Terörle mücadelede Ankara-Bağdat ittifakı: Pençe Operasyonu

Ankara Kriz ve Siyaset Araştırmaları Merkezi (ANKASAM), 7 Mayıs 2019 tarihinde Türk Silahlı Kuvvetleri (TSK) tarafından Irak’ın kuzeyindeki terör hedeflerinin etkisizleştirilmesi amacıyla başlatılan “Pençe Operasyonu”nun ne anlama geldiğiyle ilgili uzman ve akademisyenlerin görüşlerini aldı.

6 Yıl Önce Güncellendi

2019-06-01 12:30:55

Terörle mücadelede Ankara-Bağdat ittifakı: Pençe Operasyonu

7 Mayıs 2019 tarihinde Türk Silahlı Kuvvetleri (TSK) tarafından Irak'ın kuzeyindeki terör hedeflerinin etkisizleştirilmesi amacıyla Pençe Operasyonu başlatıldı. Söz konusu bölgede yer alan Hakurk ve çevresine düzenlenen harekâta kara ve hava unsurlarına destek olarak İHA ve SİHA'lar da katkı sağlıyor. Operasyon, Milli Savunma Bakanı Hulusi Akar ve TSK komuta kademesi tarafından yürütülüyor. Öte yandan Irak Cumhurbaşkanı Berham Salih'in operasyon başladıktan bir gün sonra Türkiye'yi ziyaret etmesi de dikkatlerden kaçmadı.

Tüm bu gelişmeler ışığında Ankara Kriz ve Siyaset Araştırmaları Merkezi (ANKASAM), Irak'ın kuzeyinde yürütülen operasyonun ne anlama geldiğini tartışmaya açarak alanında önde gelen uzman ve akademisyenlerin görüşlerini dikkatlerinize sunmaktadır.

Prof. Dr. Sencer İMER (ANKASAM Başdanışmanı)

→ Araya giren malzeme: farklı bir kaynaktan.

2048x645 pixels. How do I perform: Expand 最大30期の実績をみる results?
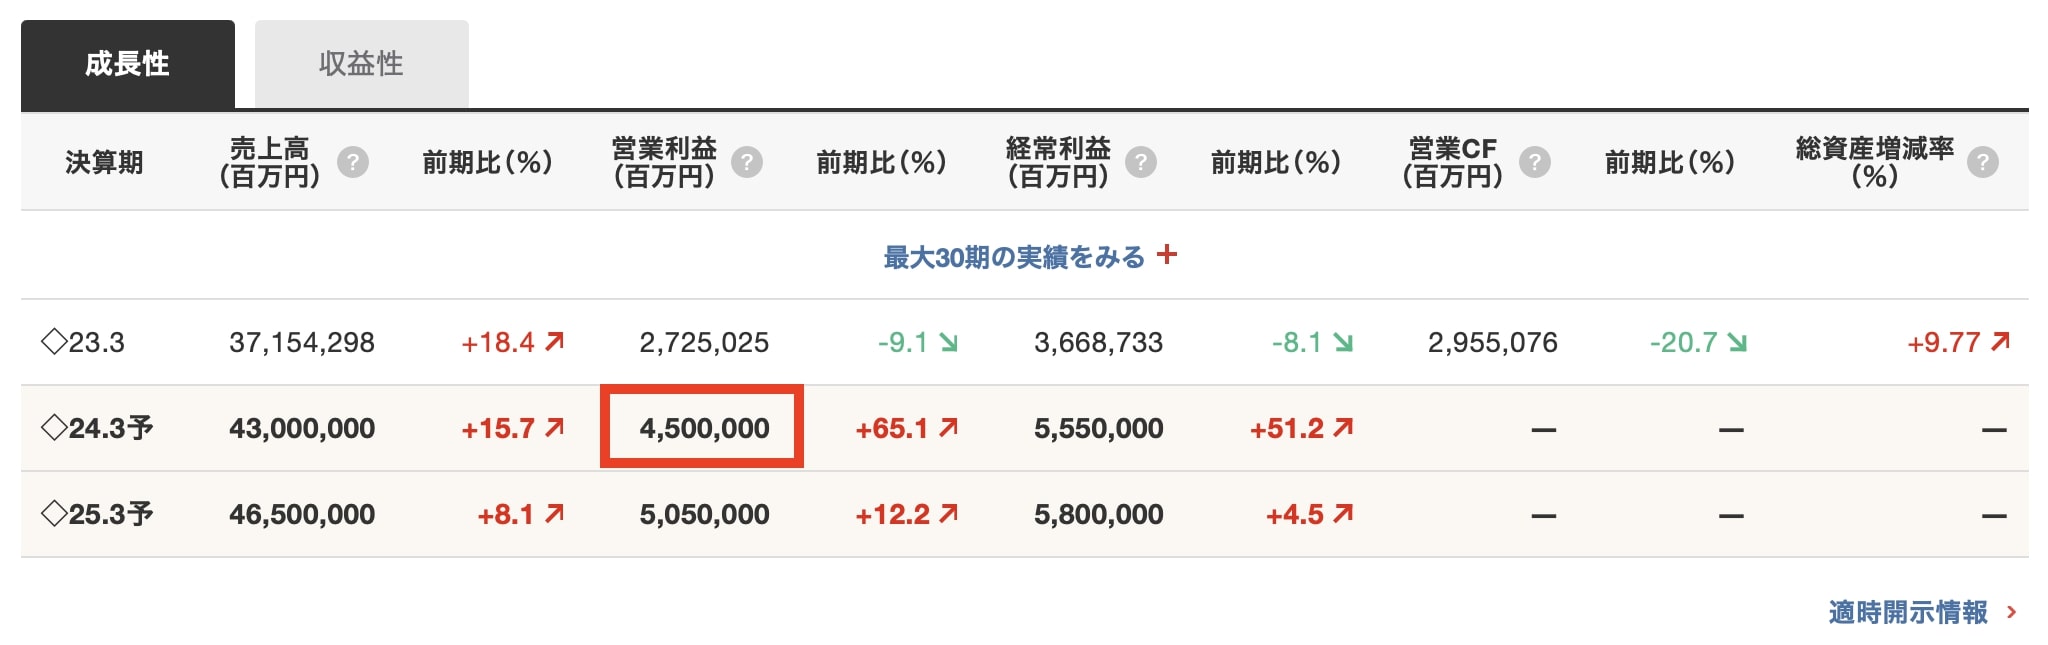(1014, 257)
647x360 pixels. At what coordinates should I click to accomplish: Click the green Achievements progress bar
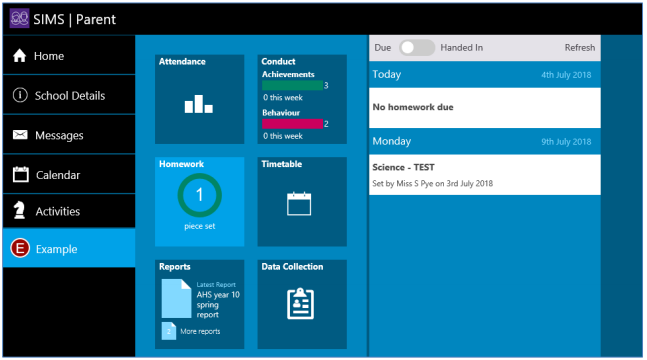point(292,85)
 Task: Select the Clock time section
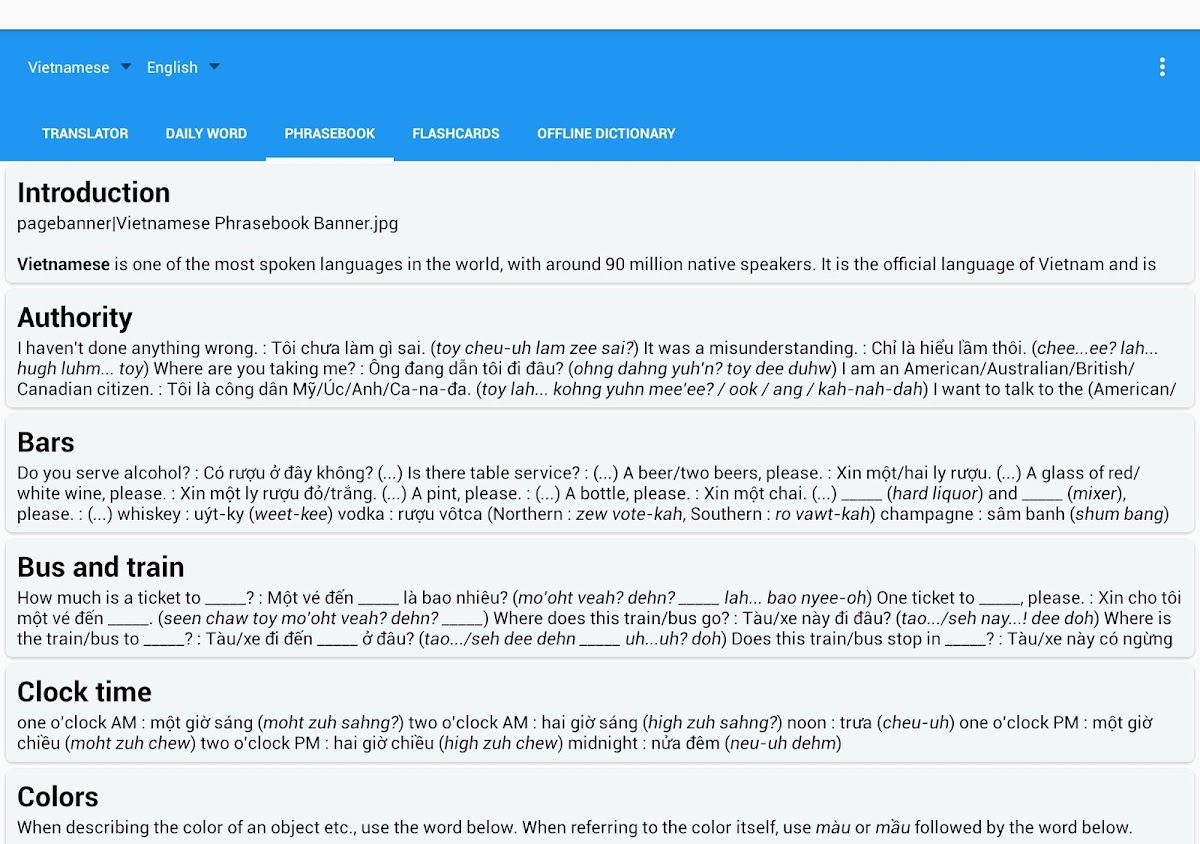pyautogui.click(x=84, y=692)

TSK tarafından gerçekleştirilen operasyonun Türkiye'nin terörle mücadele kapsamında yaptığı hamlelerden biri olduğunu söyleyen Prof. Dr. Sencer İmer, “Türkiye, Irak'ta konuşlanmış olan Partiya Karkerên Kurdistanê/Kürdistan İşçi Partisi (PKK) terör örgütüne, zaman zaman bu tür operasyonlar gerçekleştirmektedir. Söz konusu operasyon da aynı amaç doğrultusunda düzenlenmiştir. Yapılan operasyonda da Türkiye'de güvenli bir ortam yaratabilme amacıyla PKK'nın ana hareket merkezlerinin etkisiz hale getirilmeye çalışıldığını görmekteyiz.” şeklinde konuştu.
Irak Cumhurbaşkanı'nın Türkiye ziyaretiyle ilgili olarak İmer, “Ankara Hükümeti, Bağdat Hükümeti'yle daha sıkı ilişkiler kurmak istemektedir. Bu istek, karşılıklı olarak gerçekleşen üst düzey ziyaretlerle güçlendirilmektedir. Görüşmeler, Amerika Birleşik Devletleri (ABD) tarafından İran'a yapılması muhtemel bir müdahalede, Irak'ın harekât merkezi olarak kullanılamayacağının ifade edilmesi açısından önemlidir. Bağdat'la birlikte Ankara da böyle bir saldırının gerçekleşmesini istememektedir. Irak'ın S-400 Hava Savunma Sistemleri'ni satın alma talebi de bunun bir sonucudur.” dedi.
Son dönemde iki ülke arasında yapılan görüşmelerin dikkatlerden kaçmaması gerektiğini belirten İmer, “Irak Kürt Bölgesel Yönetimi (IKBY), yeni başkanını seçti. Dışişleri Bakanı Mevlüt Çavuşoğlu, yeni başkan Neçirvan Barzani'yi tebrik ettiğini açıkladı. Bu gelişme, Türkiye'nin Irak'ın kuzeyiyle iyi geçineceğini göstermektedir. Buna ek olarak Ankara, yalnızca Erbil'le değil; Bağdat'la da sıkı bir işbirliği içerisindedir. Zaten Erbil'in ABD'nin İran'ı kuşatma planının bir parçası haline gelmemesi için Ankara ile Bağdat'ın aynı safta yer alması gerekmektedir. Aynı zamanda Türkiye'nin amaçlarından bir diğeri de bölgede yaşayan Türk nüfusun ihtiyaçlarının karşılanmasıdır” ifadelerini kullandı.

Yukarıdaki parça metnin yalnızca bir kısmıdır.